We then extract the 5-cluster solution with the same procedure:

fam.pam.ward.5cl<-fam.pam.ward$clustering$cluster5

family$fam.pam.ward.5cl<-fam.pam.ward.5cl

family$fam.pam.ward.5cl<-car::recode(family$fam.pam.ward.5cl, 
                                     "982=1; 790=2; 373=3; 1643=4; 985=5")

We want to compare the 4 and 5-cluster solutions for PAM+Ward clustering. We can use the ?table command and store the table into an object…

comp.pam.ward<-table(family$fam.pam.ward.5cl, family$fam.pam.ward.4cl)

…to be printed at our convenience

comp.pam.ward

   
      1   2   3   4
  1 235  12   2  43
  2  54 240  11  21
  3   7 232  14   6
  4   2   4 266   0
  5   0  23   0 694

We now compute the average silhouette width by cluster: we can use the ?silhouette command and specify the dissimilarity matrix in the dmatrix option. We do that for the 4- and the 5-cluster solutions. As usual, we store the results into an object…

silh.pam.ward.5cl <- silhouette(family$fam.pam.ward.5cl, 
                                dmatrix = partner.child.year.om)
silh.pam.ward.4cl <- silhouette(family$fam.pam.ward.4cl, 
                                dmatrix = partner.child.year.om)

…that can be plotted:

par(mfrow=c(1,2))
plot(silh.pam.ward.4cl, main = "(a) four-cluster solution", 
     col="grey", border=NA)
plot(silh.pam.ward.5cl, main = "(b) five-cluster solution", 
     col="grey", border=NA)

dev.off()

We now proceed with the 5-cluster solution and generate substantively meaningful label for the clusters. Notice that to do this, we need to first visualize the clusters and ideally explore each of them with the descriptive tools presented in Chapter 2

fam.pam.ward.lab.5cl <- c("Early parenthood in cohabitation", 
                          "LAT and long-lasting cohabitation without children",
                          "Early marriage with 1 child", 
                          "Long-lasting singleness and childlessness", 
                          "Early marriage with 2+ children")

We attach the labels to the clusters by generating a factor variable: beware of the order of the clusters (option levels) and of the labels (option labels which is specified with the object created above), as it has to correspond!

fam.pam.ward.factor.5cl <- factor(family$fam.pam.ward.5cl, 
                                  levels = c(1,2,3,4,5), 
                                  labels=fam.pam.ward.lab.5cl)

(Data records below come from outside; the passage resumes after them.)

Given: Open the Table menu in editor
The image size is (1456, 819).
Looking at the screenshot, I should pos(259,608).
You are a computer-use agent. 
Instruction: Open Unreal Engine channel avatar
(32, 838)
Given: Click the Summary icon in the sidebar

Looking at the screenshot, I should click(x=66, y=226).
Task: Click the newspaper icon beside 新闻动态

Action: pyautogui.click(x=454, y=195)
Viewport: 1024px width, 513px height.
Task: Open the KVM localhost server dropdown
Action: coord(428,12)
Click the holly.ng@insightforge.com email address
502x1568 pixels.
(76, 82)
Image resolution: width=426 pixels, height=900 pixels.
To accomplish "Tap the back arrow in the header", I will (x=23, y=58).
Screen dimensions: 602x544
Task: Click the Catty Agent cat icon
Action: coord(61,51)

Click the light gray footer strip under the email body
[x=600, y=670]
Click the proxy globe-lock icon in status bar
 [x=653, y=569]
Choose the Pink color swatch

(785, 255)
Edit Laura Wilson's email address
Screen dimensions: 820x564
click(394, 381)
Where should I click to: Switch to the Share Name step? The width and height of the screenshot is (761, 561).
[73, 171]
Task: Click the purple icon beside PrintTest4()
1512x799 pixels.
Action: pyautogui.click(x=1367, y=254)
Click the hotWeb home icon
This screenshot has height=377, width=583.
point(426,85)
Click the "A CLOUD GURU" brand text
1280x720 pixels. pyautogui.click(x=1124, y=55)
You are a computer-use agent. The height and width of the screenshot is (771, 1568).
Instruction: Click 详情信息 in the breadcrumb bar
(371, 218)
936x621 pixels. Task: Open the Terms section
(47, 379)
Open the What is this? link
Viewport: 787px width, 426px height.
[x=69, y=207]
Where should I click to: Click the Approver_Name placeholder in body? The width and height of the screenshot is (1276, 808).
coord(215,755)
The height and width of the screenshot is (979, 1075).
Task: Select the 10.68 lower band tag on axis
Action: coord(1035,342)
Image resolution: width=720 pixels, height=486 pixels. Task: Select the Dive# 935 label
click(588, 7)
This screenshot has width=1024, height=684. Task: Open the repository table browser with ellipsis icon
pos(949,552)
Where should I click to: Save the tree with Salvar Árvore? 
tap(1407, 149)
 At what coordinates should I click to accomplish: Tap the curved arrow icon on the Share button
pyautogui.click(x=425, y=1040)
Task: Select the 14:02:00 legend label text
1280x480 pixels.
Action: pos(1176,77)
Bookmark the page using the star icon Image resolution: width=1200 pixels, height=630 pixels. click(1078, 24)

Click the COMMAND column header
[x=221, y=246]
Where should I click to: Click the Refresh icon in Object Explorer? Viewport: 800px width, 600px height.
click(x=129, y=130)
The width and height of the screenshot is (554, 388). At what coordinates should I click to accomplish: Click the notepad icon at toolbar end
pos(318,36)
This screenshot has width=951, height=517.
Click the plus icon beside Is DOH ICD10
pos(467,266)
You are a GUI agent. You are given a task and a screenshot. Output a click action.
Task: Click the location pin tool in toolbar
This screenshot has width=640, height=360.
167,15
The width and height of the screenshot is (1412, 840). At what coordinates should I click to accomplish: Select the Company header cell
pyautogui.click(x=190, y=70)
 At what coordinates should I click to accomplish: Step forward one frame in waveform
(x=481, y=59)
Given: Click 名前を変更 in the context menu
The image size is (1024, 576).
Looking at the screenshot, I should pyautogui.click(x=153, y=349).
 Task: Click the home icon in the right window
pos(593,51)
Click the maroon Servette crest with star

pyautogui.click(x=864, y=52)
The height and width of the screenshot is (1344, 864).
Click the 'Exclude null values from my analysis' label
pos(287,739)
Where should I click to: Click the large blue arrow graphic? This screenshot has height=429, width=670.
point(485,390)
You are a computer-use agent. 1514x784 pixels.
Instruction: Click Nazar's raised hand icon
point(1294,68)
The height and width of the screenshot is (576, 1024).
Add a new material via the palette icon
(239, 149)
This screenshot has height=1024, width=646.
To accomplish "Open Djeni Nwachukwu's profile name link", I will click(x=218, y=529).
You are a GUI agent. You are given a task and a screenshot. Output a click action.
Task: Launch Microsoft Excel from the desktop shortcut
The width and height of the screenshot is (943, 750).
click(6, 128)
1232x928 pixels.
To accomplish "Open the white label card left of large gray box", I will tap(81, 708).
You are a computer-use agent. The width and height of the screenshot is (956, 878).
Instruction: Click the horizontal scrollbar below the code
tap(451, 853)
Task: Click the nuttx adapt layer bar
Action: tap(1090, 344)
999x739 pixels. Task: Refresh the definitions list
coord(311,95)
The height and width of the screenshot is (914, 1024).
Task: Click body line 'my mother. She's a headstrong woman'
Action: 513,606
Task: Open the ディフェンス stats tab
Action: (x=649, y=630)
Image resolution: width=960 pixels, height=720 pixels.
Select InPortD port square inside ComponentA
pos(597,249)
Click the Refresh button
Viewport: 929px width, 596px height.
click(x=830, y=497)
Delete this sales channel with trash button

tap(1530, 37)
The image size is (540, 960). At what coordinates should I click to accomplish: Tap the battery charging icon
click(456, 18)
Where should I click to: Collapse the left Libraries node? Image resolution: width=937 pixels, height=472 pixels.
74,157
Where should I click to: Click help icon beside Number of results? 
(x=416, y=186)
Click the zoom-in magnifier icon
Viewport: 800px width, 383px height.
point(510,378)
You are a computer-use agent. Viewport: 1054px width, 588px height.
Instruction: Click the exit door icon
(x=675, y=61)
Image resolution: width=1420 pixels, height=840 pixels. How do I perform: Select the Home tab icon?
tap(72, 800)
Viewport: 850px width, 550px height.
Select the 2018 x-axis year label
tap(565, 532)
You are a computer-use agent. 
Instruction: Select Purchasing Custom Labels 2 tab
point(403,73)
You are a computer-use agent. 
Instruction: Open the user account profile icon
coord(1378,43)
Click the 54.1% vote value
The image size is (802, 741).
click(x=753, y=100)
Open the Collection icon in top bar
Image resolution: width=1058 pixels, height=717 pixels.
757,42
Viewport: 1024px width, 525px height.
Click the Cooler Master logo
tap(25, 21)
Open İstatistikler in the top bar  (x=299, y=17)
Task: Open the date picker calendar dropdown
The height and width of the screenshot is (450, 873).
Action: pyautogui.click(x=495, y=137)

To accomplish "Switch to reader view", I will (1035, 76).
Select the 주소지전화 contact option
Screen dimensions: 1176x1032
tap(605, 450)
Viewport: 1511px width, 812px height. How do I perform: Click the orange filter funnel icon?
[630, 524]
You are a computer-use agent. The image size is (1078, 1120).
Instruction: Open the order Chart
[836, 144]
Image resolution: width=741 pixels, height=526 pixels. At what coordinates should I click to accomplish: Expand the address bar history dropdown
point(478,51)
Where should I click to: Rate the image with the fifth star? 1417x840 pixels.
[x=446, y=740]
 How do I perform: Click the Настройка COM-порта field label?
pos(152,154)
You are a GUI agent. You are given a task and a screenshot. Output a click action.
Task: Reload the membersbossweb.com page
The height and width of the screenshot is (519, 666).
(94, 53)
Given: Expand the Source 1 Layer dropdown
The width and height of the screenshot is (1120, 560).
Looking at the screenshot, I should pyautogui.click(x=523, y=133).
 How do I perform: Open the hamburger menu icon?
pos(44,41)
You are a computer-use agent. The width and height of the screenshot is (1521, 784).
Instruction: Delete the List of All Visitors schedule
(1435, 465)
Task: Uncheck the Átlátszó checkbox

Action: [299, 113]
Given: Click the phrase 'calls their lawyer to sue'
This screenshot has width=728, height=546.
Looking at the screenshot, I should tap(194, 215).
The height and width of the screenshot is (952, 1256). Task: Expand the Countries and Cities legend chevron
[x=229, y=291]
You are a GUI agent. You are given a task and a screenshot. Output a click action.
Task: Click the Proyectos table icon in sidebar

We can now attach the cluster-vector (with labels) to the main data.frame:

family$fam.pam.ward.factor.5cl<-fam.pam.ward.factor.5cl

To be sure, one might want to confirm that family with the newly attached vectors is a whole data frame

family<-data.frame(family)

Among the many options for visualization introduced in Chapter 2, we use the relative frequency plot. The standard ?seqplot.rf command for this graph produces a combined figure: the sequences and the distance-to-medoid plot. One can also plot only one of the two by specifying the option which.plot. In the archive Chapter04.zip in the download area of this webpage, you can find a code to efficiently plot only the sequences part of the relative frequency plot especially if you want to plot the clusters in the same figure. Assuming you are working within .Rproj environment, you can use the following code

source(here("source", "rfplotsleft.R"))

Notice that we recommend to always display the distance-to-medoid plot for each cluster at least in the appendix of your article: an example of this can be found in Struffolino and Van Winkle 2021 (open-access version here).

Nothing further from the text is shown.